Canada’s total fertility rate is just 1.26. If we don’t raise that number within the next few years, Canadians will need to make a choice between record breaking immigration, year after year—or population decline that harms our economy, our productivity, and our ability to maintain a standing army. To avoid that choice, it’s imperative we raise our TFR before Millenials and Gen Z fully embrace childlessness, as Gen X and Millennials in Japan and South Korea have done in the recent past.
The missing middle solution won’t move the needle the TFR for many reasons, but most importantly because it is not the type of housing young people most desire. Single family homes are. Stop reinventing the wheel, and look back at our history.
In the 1940s we built single family homes for an inflation-adjusted price of $25K. How? We built them to a lower standard. 1 bathroom. Minimal electrical. No basement (most were built on cedar blocks). Minimal insulation. If there was an inspection, there was not a second one. They were built in 4 days per home. The new owners hand dug the basements and added foundations later. Most of these houses are still housing families in Montreal today, although heavily adapted by their owners over time to suit their needs and budgets. That’s a strength of SFHs.
Human beings in poverty have been building single family homes for themselves from stone, clay brick, and wood for hundreds of years on this continent that are still providing a place to raise families in. It’s not survivorship bias, look around Canada’s oldest cities.
Only in the past 80-some years have we slowly regulated and taxed our natural right and building legacy out of existence.
Now guess what? We have a shortage 80-some years in the making and nation-wide population aging.
Missing middle housing isn’t going to solve the population aging in rural Canada where the infrastructure for multifamily housing doesn’t exist.
The only strategy we need right now is a strategy to restore property rights so houses can be built affordably. Slash regulations and taxes, in favour of insurance requirements. Get rid of the efficiency standards. Incentives to improve insulation are already on the heating bill. Stop pretending that people will build knob and tube and use asbestos if we cut the building code—the incentives to use better technology are already plentiful.

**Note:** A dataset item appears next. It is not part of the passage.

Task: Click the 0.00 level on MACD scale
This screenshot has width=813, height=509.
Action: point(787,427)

Every regulation your org has advocated for acts as a tax on young home buyers. Every tax on young home buyers delays first home purchase and family formation. Is driving down Canada’s TFR really the legacy you want?
Canada’s priorities need to be:
1. Having a future generation.
2. Providing an improved standard of living for the next generation.

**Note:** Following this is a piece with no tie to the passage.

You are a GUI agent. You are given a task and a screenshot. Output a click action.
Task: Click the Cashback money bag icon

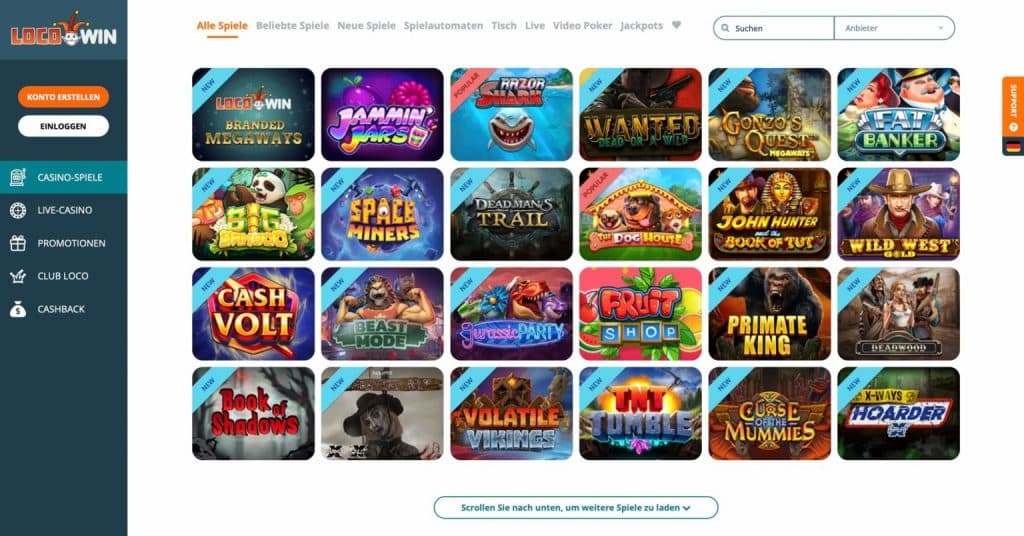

PUBLIC STATEMENT FROM FOUR PILLARS COMMUNITY HOUSING
Communities Build Homes. Government Can Clear the Way.
Four Pillars Community Housing applauds the Missing Middle Initiative's comprehensive analysis in their "Blueprint to Restore Homeownership for Young Canadians." The report correctly identifies the severity of our housing crisis and offers valuable policy recommendations. However, it reinforces a troubling pattern: looking to the same level of government that created this crisis to solve it.
After 39 years in real estate, we've watched federal policies—from immigration targets that outpaced housing supply to mortgage rules that favoured investors over families—unintentionally engineer the current affordability crisis. More government programs alone won't fix what government policies broke.
While the Blueprint proposes ten federal recommendations requiring years of implementation, communities can respond in months. We know our neighbourhoods, our needs, and our capacity. The evidence proves a different path is not only possible, but already succeeding. Across Canada and the world, empowered communities are delivering results where centralized programs have fallen short:
The Ottawa Community Land Trust achieved its $1.7 million fundraising goal through community bonds in 2023, preserving affordable rental housing without government grants. Germany's Mietshäuser Syndikat operates 191 self-organized housing projects using solidarity-based financing. Sweden's housing cooperatives house millions through member capital and market-rate loans, demonstrating decades of financial sustainability independent of state subsidies.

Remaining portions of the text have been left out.